## WHAT IS BEING ASKED:
What number of lines in the material contain the word "computer"? Give that number alone.

## MATERIAL FOR THE TASK:
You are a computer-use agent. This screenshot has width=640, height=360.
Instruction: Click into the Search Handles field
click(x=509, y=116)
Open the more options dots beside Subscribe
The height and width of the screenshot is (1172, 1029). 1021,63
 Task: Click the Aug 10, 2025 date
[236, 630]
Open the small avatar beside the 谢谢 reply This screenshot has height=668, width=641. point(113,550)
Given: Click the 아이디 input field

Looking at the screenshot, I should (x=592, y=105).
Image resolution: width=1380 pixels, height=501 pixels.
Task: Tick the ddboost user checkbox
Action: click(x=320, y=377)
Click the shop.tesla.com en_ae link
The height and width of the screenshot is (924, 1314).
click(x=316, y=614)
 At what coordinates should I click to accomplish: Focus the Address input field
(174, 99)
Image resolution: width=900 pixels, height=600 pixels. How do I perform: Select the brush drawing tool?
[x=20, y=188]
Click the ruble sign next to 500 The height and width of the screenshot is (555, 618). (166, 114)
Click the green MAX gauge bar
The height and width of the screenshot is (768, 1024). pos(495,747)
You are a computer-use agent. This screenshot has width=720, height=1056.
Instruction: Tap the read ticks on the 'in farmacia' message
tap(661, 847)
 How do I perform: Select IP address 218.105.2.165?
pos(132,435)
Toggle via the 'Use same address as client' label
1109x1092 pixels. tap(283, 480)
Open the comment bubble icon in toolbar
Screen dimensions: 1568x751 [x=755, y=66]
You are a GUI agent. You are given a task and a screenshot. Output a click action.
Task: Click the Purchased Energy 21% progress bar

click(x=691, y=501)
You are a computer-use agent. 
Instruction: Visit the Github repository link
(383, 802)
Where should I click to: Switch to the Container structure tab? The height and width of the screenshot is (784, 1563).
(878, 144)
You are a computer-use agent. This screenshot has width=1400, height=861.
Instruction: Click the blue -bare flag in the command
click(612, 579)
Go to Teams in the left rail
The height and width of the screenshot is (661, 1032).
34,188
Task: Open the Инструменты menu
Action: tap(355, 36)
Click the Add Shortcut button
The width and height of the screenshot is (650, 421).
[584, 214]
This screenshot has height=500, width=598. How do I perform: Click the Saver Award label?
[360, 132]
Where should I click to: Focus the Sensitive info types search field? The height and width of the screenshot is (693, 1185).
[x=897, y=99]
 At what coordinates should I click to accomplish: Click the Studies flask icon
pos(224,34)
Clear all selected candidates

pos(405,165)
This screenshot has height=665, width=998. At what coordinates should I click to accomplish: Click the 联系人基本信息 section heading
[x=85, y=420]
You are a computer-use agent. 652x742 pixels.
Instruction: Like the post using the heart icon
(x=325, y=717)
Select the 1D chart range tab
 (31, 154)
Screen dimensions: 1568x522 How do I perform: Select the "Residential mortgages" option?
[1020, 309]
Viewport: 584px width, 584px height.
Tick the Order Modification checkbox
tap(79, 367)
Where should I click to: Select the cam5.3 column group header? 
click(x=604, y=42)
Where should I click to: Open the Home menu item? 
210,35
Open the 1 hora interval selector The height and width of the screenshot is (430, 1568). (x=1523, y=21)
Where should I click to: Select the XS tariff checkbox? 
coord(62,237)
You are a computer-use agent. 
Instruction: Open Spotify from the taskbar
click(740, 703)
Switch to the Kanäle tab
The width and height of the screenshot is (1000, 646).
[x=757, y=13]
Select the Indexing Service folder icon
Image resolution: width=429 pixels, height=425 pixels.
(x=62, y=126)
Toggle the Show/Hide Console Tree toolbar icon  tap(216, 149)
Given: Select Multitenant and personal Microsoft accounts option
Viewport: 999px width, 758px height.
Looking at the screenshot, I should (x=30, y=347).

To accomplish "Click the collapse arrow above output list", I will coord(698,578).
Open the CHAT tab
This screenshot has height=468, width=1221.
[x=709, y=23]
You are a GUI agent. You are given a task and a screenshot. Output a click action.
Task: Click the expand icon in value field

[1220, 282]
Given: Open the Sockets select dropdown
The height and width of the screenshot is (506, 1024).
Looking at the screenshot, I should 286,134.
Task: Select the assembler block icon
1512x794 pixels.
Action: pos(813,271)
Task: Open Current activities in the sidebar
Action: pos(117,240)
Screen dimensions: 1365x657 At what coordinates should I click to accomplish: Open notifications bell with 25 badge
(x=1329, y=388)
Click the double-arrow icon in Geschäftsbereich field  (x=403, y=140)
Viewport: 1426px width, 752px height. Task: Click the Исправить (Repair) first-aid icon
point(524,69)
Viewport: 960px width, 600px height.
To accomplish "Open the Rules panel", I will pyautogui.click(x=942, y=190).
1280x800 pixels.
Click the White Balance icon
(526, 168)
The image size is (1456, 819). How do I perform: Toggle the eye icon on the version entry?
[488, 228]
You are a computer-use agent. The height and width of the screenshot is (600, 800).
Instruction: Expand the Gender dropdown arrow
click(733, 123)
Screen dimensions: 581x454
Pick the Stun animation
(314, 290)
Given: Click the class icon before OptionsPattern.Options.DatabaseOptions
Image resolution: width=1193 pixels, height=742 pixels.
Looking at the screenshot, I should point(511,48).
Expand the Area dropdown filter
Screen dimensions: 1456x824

## FINAL ANSWER:
7